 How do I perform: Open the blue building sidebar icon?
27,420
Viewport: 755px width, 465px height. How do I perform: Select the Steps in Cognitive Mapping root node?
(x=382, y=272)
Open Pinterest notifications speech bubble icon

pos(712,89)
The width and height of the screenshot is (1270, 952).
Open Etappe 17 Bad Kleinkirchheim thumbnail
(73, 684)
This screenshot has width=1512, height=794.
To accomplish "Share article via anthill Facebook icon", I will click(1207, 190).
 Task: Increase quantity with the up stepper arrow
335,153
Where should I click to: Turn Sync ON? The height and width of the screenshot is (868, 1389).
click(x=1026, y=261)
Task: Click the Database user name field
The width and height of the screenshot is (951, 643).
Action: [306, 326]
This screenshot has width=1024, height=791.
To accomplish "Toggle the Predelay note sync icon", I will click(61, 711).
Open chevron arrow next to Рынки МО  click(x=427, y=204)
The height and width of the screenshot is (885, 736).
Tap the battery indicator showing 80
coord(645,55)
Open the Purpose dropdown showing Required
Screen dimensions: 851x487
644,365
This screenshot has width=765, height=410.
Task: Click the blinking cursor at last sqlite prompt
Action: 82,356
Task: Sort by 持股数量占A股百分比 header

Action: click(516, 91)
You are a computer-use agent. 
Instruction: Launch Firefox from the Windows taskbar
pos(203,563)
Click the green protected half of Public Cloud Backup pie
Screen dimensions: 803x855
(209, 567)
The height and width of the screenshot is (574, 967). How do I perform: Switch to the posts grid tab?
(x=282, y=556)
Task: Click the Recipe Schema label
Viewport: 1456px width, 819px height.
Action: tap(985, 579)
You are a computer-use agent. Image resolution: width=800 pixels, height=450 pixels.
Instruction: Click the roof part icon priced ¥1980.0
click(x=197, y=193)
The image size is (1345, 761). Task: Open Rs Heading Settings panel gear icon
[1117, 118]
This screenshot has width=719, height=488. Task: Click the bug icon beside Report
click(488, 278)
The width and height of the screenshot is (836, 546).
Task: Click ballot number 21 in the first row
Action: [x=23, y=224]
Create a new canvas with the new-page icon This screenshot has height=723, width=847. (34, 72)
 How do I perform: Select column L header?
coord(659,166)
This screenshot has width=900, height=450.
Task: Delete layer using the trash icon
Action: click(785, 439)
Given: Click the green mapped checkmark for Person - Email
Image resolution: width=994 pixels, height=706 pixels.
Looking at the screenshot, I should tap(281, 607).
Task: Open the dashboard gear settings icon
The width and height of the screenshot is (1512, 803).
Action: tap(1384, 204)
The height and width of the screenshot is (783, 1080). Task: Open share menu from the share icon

What this task involves: Give back the whole listing. Match it exactly.

Answer to this task:
 How do I perform: Open the blue building sidebar icon?
27,420
Viewport: 755px width, 465px height. How do I perform: Select the Steps in Cognitive Mapping root node?
(x=382, y=272)
Open Pinterest notifications speech bubble icon

pos(712,89)
The width and height of the screenshot is (1270, 952).
Open Etappe 17 Bad Kleinkirchheim thumbnail
(73, 684)
This screenshot has width=1512, height=794.
To accomplish "Share article via anthill Facebook icon", I will click(1207, 190).
 Task: Increase quantity with the up stepper arrow
335,153
Where should I click to: Turn Sync ON? The height and width of the screenshot is (868, 1389).
click(x=1026, y=261)
Task: Click the Database user name field
The width and height of the screenshot is (951, 643).
Action: [306, 326]
This screenshot has width=1024, height=791.
To accomplish "Toggle the Predelay note sync icon", I will click(61, 711).
Open chevron arrow next to Рынки МО  click(x=427, y=204)
The height and width of the screenshot is (885, 736).
Tap the battery indicator showing 80
coord(645,55)
Open the Purpose dropdown showing Required
Screen dimensions: 851x487
644,365
This screenshot has width=765, height=410.
Task: Click the blinking cursor at last sqlite prompt
Action: 82,356
Task: Sort by 持股数量占A股百分比 header

Action: click(516, 91)
You are a computer-use agent. 
Instruction: Launch Firefox from the Windows taskbar
pos(203,563)
Click the green protected half of Public Cloud Backup pie
Screen dimensions: 803x855
(209, 567)
The height and width of the screenshot is (574, 967). How do I perform: Switch to the posts grid tab?
(x=282, y=556)
Task: Click the Recipe Schema label
Viewport: 1456px width, 819px height.
Action: tap(985, 579)
You are a computer-use agent. Image resolution: width=800 pixels, height=450 pixels.
Instruction: Click the roof part icon priced ¥1980.0
click(x=197, y=193)
The image size is (1345, 761). Task: Open Rs Heading Settings panel gear icon
[1117, 118]
This screenshot has width=719, height=488. Task: Click the bug icon beside Report
click(488, 278)
The width and height of the screenshot is (836, 546).
Task: Click ballot number 21 in the first row
Action: [x=23, y=224]
Create a new canvas with the new-page icon This screenshot has height=723, width=847. (34, 72)
 How do I perform: Select column L header?
coord(659,166)
This screenshot has width=900, height=450.
Task: Delete layer using the trash icon
Action: click(785, 439)
Given: Click the green mapped checkmark for Person - Email
Image resolution: width=994 pixels, height=706 pixels.
Looking at the screenshot, I should tap(281, 607).
Task: Open the dashboard gear settings icon
The width and height of the screenshot is (1512, 803).
Action: tap(1384, 204)
The height and width of the screenshot is (783, 1080). Task: Open share menu from the share icon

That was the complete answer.